De l'ACHEVEMENT de la PHILOSOPHIE

Existe-t-il un achèvement en philosophie? Est-il possible qu'un jour le philosophe puisse déclarer : je me suis cherché moi-même, et je me suis trouvé? Une telle assertion paraîtra prétentieuse, mais elle se vérifie dans le sens interne, dans la certitude subjective où le sujet est seul juge, se répondant à lui-même, se confirmant lui-même dans l'affirmation. Nul ne peut, de l'extérieur, objecter quoi que ce soit car toute objection se fera  du point de l'objecteur. Cet achèvement ne se fonde point sur une excellence, sur une connaissance universelle, ou sur quelque qualité particulière. Elle signifie plus simplement, plus prosaïquement que le sujet a conquis une certaine qualité de présence à soi, une congruence relative de sa parole à son être, une certaine authenticité.

Il est de bon ton de signaler que le philosopher serait sans terme assignable, que toute question en appelle une autre, que la réponse serait la mort de la question, si bien qu'aucune réponse ne serait jamais possible. Que c'est l'infinité qui commande la recherche. Je ne pense pas de la sorte. Je me range à l'opinion commune qui prise le résultat. La philosophie c'est la scholè du bien-vivre.

Le problème posé est en fait celui du désir : le désir est-il infini ou fini? La tradition dominante le veut infini. On souligne le fait que tout désir échoue à saisir son objet, qu'il est l'expression d'une relance, d'une métonymie interminable, qu'il passe d'objet en objet sans s'arrêter jamais. C'est dire que l'objet est à jamais inaccessible, voire inconnaissable, toujours manqué. De la sorte la vie se passe à essayer, à s'essayer dans des entreprises à la fois dérisoires et vaines, en dépit de leur coefficient relatif de plaisir. "Nous espérons d'être heureux", reportant indéfiniment le moment du bonheur.
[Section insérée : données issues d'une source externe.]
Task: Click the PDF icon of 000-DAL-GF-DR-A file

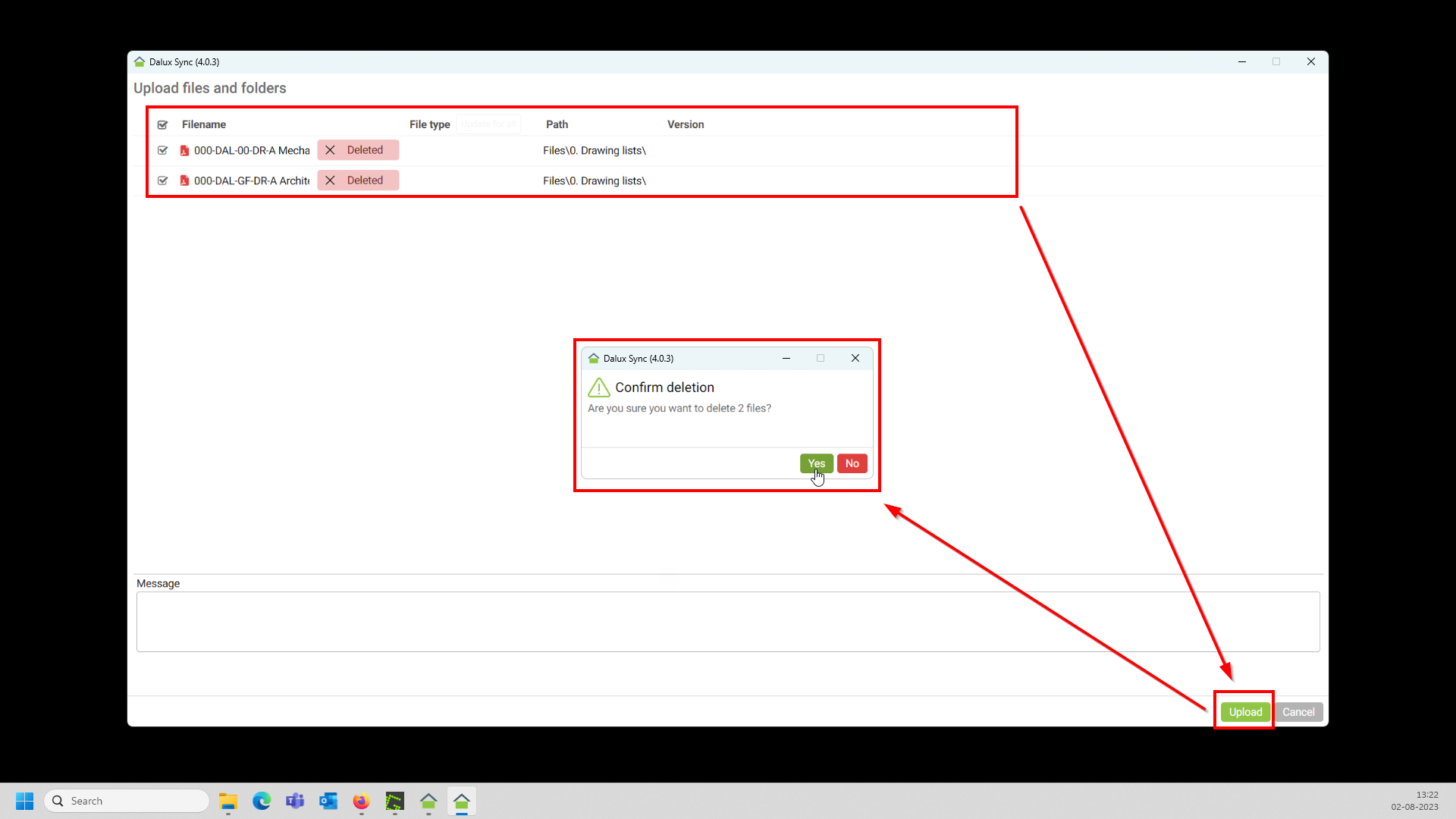Action: (x=184, y=181)
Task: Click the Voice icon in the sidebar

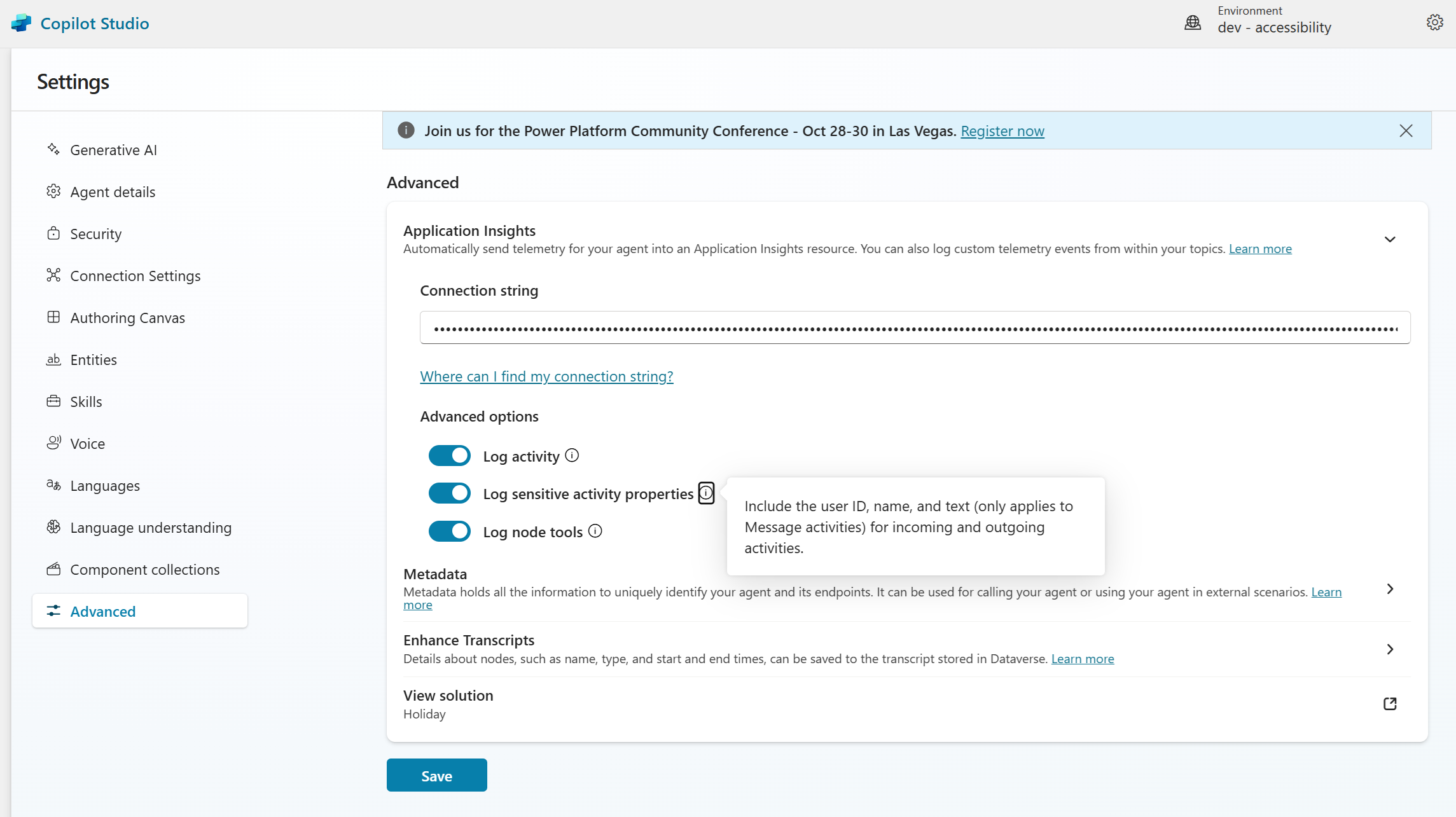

C'est là le fruit d'une erreur de jugement.

Vient un moment où il nous semblera vain d'en savoir davantage, d'être plus riche, plus respecté, plus puissant. Où la mesure nous apparaît plus désirable que la démesure. Où, mesurant la vanité relative du savoir, nous sommes capables d'entendre la voix de la vérité. Alors s'achève la quête.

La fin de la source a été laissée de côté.